El corazón de una madre nunca desmayará, ni se cansa, siempre espera, siempre confía poder remediar la situación de su hijo. Y no es que se engañe y se ciegue, es que tiene una luz, una clarividencia e intuición de corazón, que ve más allá de los demás, donde ya no se espera cosa alguna, sino males y miserias irremediables, el corazón de una madre ve rasgos o indicios, ve sedimentos que aún pueden levantar y dignificar el corazón de su desgraciado hijo. Una madre será capaz, por la fuerza de su ternura, por la bondad de su corazón, de reanimar sentimientos al parecer extinguidos, levantar un corazón que todos creían muerto, resucitar una conciencia endurecida por el pecado y las pasiones. Pregunta sobre esto a un San Agustín, dile que te diga lo que puede el corazón compasivo, piadoso, misericordioso de una madre.
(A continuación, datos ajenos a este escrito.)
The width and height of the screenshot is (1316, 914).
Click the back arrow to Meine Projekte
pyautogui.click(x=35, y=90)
Y ahora penetra en el Corazón de la Virgen, más Madre que ninguna otra madre, con una bondad y misericordia, resumen de todo lo que Dios derramó sobre todas las demás madres de la tierra. ¿Cómo sería y cómo será actualmente su Corazón? Por otra parte, no es ésta una comparación estéril, como tiene que ser muchas veces la de una madre que quiere, pero no sabe o no puede remediar a su hijo. María posee la omnipotencia del mismo Dios y toda ella la emplea generosamente para socorrer a sus hijos. ¿No lo hizo así en las bodas de Caná haciendo que Jesús obrara su primer milagro? ¿No obró de este modo con los Apóstoles los días de desolación y desconcierto? Ella, olvidándose hasta de sí misma, fue su única esperanza, su fuerza y su consuelo y los Apóstoles animados con esta bondad eficacísima de Madre, se agruparon en torno a Ella.
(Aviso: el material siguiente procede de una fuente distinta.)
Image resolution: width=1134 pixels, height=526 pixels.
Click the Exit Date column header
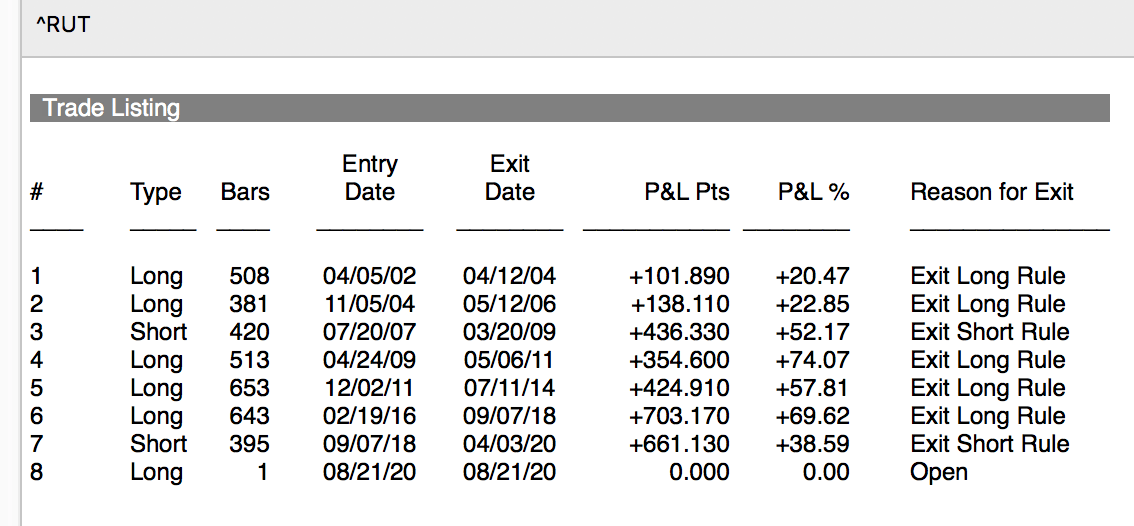(510, 178)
Y entre todos, ¿no fue San Pedro el que más experimentó la misericordia de su dulcísimo Corazón? Sin duda que a Ella acudió el santo cuando lleno de dolor por su triple negación, abandonó la casa del Sumo Sacerdote. A los pies de María debió San Pedro derramar sus primeras lágrimas, allí hizo la primera confesión de su cobarde apostasía. ¡Qué suerte la suya al encontrarse con el Corazón de la Santísima Virgen! ¿Qué hubiera sido de aquella alma sin este Corazón? Quizás un Judas, podía ser, motivos tenía tantos o más que aquel para desesperarse.
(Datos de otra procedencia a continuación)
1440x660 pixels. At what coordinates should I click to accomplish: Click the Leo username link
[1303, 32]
Pero a los pies de la Virgen, ante su Corazón no es posible desesperarse, ni desalentarse siquiera. Pedro se levantó de sus pies, seguro de su perdón, por eso no sólo no se desesperó como Judas, ni huyó como Adán al pecar; se quedó allí aguardando, esperando la resurrección de Jesús con el corazón lleno de la dulcísima confianza que había recibido de la Santísima Virgen. ¡Qué misericordia más de Madre!